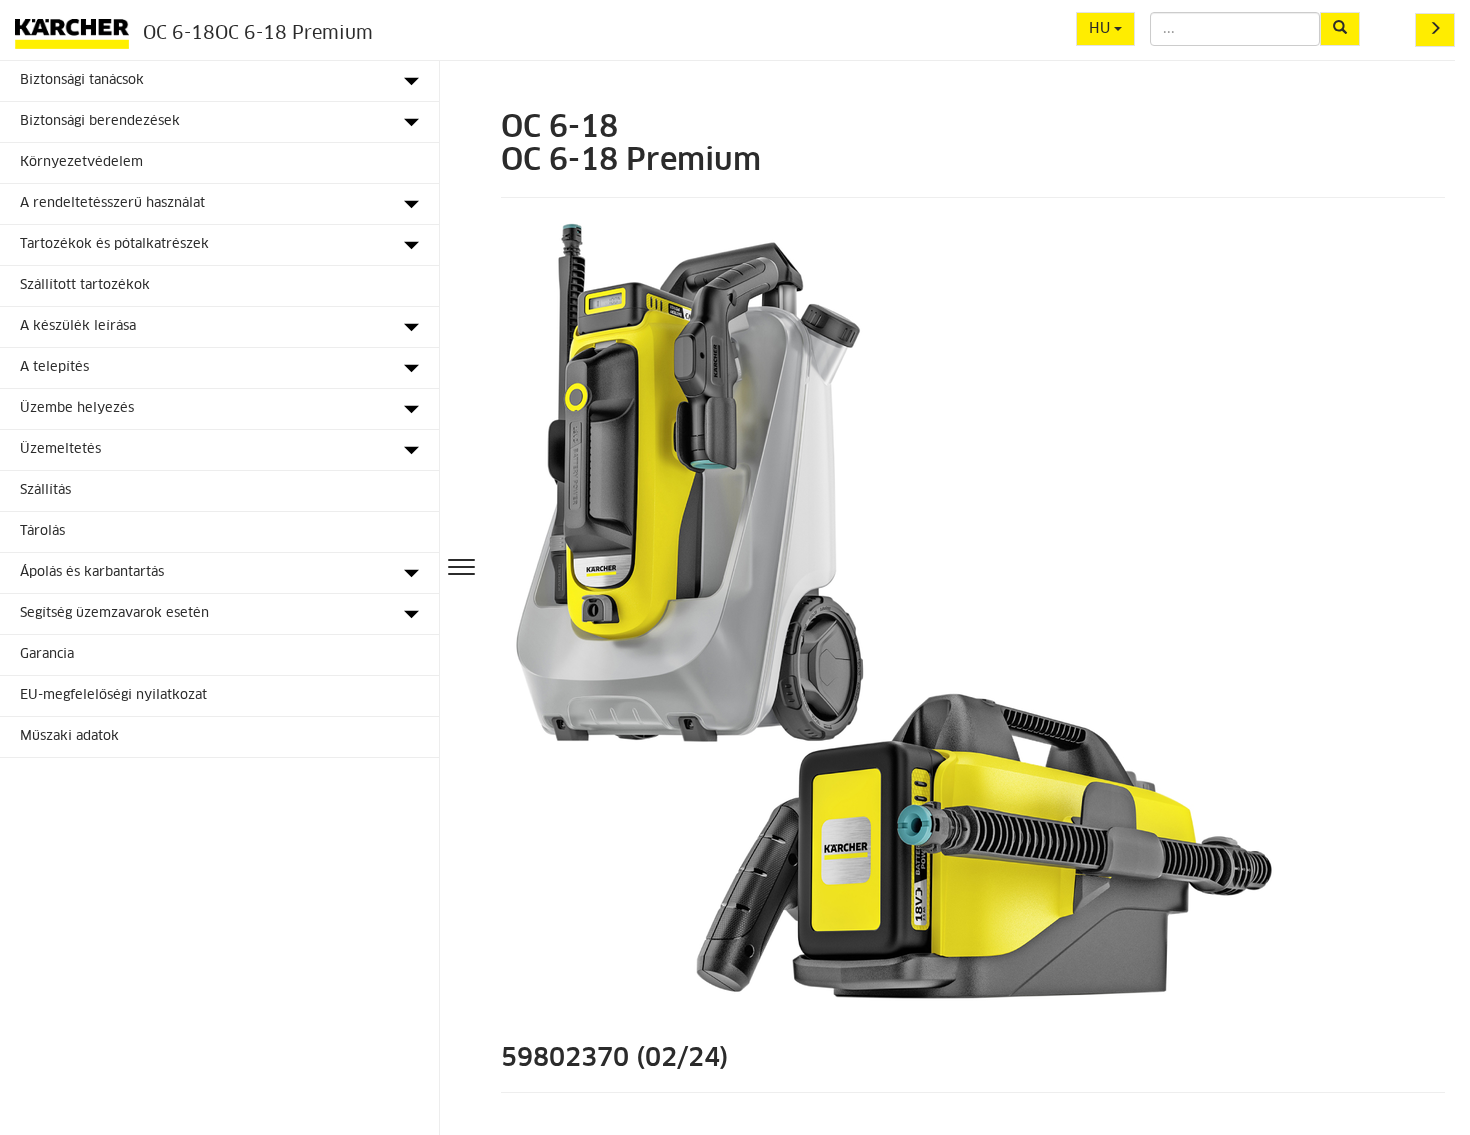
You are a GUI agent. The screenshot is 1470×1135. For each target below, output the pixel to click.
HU (1101, 29)
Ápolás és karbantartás (92, 572)
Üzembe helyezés (77, 408)
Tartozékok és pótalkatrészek (114, 244)
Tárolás (42, 531)
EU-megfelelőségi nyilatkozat (113, 695)
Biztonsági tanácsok (82, 80)
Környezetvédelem (81, 162)
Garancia (47, 654)
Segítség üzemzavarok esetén (114, 613)
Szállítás (45, 490)
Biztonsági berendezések (100, 121)
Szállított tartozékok (85, 285)
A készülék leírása (78, 326)
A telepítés (54, 367)
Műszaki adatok (69, 736)
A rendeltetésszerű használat (112, 203)
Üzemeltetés (60, 449)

━━━━━━━━

■ What to produce ■
Your answer must be the records exactly as they stand, with no pictures in it.

■ Exercise answer ■
You are a GUI agent. The screenshot is 1470×1135. For each target below, output the pixel to click.
HU (1101, 29)
Ápolás és karbantartás (92, 572)
Üzembe helyezés (77, 408)
Tartozékok és pótalkatrészek (114, 244)
Tárolás (42, 531)
EU-megfelelőségi nyilatkozat (113, 695)
Biztonsági tanácsok (82, 80)
Környezetvédelem (81, 162)
Garancia (47, 654)
Segítség üzemzavarok esetén (114, 613)
Szállítás (45, 490)
Biztonsági berendezések (100, 121)
Szállított tartozékok (85, 285)
A készülék leírása (78, 326)
A telepítés (54, 367)
Műszaki adatok (69, 736)
A rendeltetésszerű használat (112, 203)
Üzemeltetés (60, 449)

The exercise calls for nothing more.